Aim of the exercise →
Filter the entries that follow, copying every line in which the word "blue" appears.

Available records →
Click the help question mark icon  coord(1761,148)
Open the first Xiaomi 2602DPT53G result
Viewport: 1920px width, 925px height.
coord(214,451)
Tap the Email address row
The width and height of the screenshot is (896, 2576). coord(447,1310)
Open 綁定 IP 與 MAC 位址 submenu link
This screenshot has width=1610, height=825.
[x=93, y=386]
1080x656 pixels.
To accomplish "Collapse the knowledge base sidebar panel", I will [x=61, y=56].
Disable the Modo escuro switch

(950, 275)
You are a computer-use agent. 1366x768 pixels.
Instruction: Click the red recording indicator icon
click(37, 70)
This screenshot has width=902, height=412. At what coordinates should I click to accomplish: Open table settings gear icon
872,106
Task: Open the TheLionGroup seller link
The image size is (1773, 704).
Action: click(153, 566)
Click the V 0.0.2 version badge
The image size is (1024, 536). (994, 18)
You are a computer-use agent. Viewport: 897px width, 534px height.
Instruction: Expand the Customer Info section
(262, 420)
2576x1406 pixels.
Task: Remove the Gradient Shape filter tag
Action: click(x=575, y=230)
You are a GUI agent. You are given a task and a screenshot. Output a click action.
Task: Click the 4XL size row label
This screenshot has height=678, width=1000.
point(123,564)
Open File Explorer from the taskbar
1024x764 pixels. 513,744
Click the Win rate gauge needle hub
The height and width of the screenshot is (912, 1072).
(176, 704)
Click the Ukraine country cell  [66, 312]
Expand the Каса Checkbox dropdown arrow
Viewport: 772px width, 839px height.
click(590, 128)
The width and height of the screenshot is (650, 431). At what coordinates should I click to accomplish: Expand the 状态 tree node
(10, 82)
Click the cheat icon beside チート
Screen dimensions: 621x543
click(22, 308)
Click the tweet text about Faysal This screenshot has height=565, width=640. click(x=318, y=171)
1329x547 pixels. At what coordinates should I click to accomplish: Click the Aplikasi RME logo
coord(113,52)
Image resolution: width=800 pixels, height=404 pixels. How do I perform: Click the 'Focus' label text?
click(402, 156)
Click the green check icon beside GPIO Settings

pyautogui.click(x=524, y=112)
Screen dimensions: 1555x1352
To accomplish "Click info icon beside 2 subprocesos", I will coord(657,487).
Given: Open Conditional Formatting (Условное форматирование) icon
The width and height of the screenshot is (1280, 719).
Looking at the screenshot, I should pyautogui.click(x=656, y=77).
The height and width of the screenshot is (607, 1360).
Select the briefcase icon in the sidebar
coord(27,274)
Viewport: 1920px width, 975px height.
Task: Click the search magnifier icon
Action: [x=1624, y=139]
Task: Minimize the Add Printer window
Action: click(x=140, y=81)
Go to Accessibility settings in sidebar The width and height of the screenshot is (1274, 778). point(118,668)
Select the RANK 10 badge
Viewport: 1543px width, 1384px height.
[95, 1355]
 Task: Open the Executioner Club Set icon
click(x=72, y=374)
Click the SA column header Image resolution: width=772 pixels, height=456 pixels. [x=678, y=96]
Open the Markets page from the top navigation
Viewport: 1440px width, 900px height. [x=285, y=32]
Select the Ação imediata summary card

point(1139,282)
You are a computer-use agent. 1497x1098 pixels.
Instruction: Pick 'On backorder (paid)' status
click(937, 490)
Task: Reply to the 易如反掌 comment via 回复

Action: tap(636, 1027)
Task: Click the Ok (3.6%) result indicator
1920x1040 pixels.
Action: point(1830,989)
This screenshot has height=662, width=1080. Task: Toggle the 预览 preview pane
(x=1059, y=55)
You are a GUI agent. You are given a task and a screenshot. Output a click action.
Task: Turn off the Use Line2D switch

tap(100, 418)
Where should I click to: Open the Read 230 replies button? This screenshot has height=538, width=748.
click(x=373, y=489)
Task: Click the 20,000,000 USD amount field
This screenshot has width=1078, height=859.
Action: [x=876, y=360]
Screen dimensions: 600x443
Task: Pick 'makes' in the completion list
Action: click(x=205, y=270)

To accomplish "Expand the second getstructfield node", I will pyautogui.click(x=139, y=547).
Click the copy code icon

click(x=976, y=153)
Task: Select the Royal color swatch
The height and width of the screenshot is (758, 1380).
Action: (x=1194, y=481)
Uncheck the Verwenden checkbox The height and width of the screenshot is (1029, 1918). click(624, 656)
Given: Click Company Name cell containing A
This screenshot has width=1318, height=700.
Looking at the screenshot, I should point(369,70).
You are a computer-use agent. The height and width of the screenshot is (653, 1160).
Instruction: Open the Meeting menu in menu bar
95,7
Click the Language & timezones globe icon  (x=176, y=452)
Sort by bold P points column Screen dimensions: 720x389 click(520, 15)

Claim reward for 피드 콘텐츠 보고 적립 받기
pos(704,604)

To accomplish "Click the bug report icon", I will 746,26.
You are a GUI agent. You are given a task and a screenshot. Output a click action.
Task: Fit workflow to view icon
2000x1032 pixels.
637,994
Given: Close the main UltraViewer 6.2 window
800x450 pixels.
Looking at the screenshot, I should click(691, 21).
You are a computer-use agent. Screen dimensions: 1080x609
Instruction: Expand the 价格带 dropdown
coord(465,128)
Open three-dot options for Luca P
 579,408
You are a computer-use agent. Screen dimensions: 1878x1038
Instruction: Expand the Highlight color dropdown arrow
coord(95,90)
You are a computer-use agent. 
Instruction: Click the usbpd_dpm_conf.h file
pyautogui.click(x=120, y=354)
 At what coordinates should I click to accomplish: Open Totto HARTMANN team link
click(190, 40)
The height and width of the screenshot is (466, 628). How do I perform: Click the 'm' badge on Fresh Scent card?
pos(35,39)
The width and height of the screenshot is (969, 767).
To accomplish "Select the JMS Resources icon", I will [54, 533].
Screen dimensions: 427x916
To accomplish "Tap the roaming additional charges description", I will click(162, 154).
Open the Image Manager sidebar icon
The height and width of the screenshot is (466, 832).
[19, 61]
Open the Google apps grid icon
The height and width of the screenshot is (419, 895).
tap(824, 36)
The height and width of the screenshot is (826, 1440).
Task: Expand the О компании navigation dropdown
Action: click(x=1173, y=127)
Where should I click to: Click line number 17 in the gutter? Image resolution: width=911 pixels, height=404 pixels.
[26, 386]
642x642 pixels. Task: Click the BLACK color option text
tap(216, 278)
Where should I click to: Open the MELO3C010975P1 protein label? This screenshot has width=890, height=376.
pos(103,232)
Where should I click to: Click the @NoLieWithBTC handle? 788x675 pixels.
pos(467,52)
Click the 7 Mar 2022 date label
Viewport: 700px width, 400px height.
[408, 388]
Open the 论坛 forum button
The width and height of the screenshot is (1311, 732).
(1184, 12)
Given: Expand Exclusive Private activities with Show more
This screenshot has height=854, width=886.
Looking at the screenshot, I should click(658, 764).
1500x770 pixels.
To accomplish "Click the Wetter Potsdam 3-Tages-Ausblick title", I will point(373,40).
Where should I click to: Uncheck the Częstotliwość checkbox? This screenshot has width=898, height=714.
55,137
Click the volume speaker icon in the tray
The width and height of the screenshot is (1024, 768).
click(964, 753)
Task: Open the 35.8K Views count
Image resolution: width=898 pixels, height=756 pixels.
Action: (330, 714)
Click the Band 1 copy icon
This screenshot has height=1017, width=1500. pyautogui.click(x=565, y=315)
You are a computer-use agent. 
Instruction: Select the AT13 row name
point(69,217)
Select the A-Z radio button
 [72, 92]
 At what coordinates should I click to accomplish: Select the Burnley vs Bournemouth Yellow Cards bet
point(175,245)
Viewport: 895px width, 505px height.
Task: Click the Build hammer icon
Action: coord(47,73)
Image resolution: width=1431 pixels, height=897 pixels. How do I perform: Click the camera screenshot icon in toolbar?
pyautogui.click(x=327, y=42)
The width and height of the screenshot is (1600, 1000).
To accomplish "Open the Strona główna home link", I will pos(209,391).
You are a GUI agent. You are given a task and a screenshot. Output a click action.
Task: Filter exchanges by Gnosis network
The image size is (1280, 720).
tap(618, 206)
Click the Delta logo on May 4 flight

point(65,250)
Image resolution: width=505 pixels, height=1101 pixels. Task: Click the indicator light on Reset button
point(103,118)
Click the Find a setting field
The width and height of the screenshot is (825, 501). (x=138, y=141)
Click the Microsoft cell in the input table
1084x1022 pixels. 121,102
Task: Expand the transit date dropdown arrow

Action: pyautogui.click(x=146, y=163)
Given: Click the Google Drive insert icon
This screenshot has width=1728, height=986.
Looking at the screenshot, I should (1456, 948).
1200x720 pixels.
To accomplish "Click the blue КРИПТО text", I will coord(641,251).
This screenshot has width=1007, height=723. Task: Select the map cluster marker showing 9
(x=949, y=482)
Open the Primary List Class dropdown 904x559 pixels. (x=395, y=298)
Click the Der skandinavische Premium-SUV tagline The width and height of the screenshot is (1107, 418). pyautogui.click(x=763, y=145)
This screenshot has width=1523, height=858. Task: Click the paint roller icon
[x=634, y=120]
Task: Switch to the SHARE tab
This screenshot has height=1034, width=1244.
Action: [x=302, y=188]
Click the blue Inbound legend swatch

Task answer →
To accomplish "Click the blue КРИПТО text", I will coord(641,251).
Click the blue Inbound legend swatch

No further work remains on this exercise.